◆ Prompt:
What follows are records. Restate all of them word for word.
*** Records for the task ***
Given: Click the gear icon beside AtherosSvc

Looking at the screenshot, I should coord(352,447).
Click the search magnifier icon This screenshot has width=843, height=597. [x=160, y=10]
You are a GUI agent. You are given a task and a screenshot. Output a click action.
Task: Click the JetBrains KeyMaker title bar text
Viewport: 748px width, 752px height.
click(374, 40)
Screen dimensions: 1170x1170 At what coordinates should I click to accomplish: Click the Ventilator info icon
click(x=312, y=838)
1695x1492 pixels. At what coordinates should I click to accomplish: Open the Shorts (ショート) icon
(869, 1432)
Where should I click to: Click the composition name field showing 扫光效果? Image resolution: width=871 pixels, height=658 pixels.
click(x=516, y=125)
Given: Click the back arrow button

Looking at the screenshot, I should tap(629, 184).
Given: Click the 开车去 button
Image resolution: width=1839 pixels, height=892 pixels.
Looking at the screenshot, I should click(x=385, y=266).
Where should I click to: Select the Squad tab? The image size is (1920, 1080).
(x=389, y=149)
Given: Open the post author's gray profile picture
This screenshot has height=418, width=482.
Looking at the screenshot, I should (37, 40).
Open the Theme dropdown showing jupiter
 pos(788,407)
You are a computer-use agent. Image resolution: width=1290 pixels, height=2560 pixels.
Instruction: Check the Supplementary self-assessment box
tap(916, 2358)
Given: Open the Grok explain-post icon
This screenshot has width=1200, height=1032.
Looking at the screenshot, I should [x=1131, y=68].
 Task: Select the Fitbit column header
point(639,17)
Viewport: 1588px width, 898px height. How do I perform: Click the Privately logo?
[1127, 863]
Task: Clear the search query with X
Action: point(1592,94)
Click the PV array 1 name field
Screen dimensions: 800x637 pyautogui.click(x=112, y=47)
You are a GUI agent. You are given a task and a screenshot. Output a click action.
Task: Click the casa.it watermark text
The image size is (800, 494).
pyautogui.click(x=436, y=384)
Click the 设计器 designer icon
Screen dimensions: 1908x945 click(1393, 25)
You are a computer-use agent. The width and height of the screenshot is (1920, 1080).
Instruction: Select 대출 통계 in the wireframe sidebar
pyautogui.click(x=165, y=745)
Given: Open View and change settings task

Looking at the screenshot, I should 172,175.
*** End of Records for the task ***
◆ Answer section:
Given: Click the gear icon beside AtherosSvc

Looking at the screenshot, I should coord(352,447).
Click the search magnifier icon This screenshot has width=843, height=597. [x=160, y=10]
You are a GUI agent. You are given a task and a screenshot. Output a click action.
Task: Click the JetBrains KeyMaker title bar text
Viewport: 748px width, 752px height.
click(374, 40)
Screen dimensions: 1170x1170 At what coordinates should I click to accomplish: Click the Ventilator info icon
click(x=312, y=838)
1695x1492 pixels. At what coordinates should I click to accomplish: Open the Shorts (ショート) icon
(869, 1432)
Where should I click to: Click the composition name field showing 扫光效果? Image resolution: width=871 pixels, height=658 pixels.
click(x=516, y=125)
Given: Click the back arrow button

Looking at the screenshot, I should tap(629, 184).
Given: Click the 开车去 button
Image resolution: width=1839 pixels, height=892 pixels.
Looking at the screenshot, I should click(x=385, y=266).
Where should I click to: Select the Squad tab? The image size is (1920, 1080).
(x=389, y=149)
Given: Open the post author's gray profile picture
This screenshot has height=418, width=482.
Looking at the screenshot, I should (37, 40).
Open the Theme dropdown showing jupiter
 pos(788,407)
You are a computer-use agent. Image resolution: width=1290 pixels, height=2560 pixels.
Instruction: Check the Supplementary self-assessment box
tap(916, 2358)
Given: Open the Grok explain-post icon
This screenshot has width=1200, height=1032.
Looking at the screenshot, I should [x=1131, y=68].
 Task: Select the Fitbit column header
point(639,17)
Viewport: 1588px width, 898px height. How do I perform: Click the Privately logo?
[1127, 863]
Task: Clear the search query with X
Action: point(1592,94)
Click the PV array 1 name field
Screen dimensions: 800x637 pyautogui.click(x=112, y=47)
You are a GUI agent. You are given a task and a screenshot. Output a click action.
Task: Click the casa.it watermark text
The image size is (800, 494).
pyautogui.click(x=436, y=384)
Click the 设计器 designer icon
Screen dimensions: 1908x945 click(1393, 25)
You are a computer-use agent. The width and height of the screenshot is (1920, 1080).
Instruction: Select 대출 통계 in the wireframe sidebar
pyautogui.click(x=165, y=745)
Given: Open View and change settings task

Looking at the screenshot, I should 172,175.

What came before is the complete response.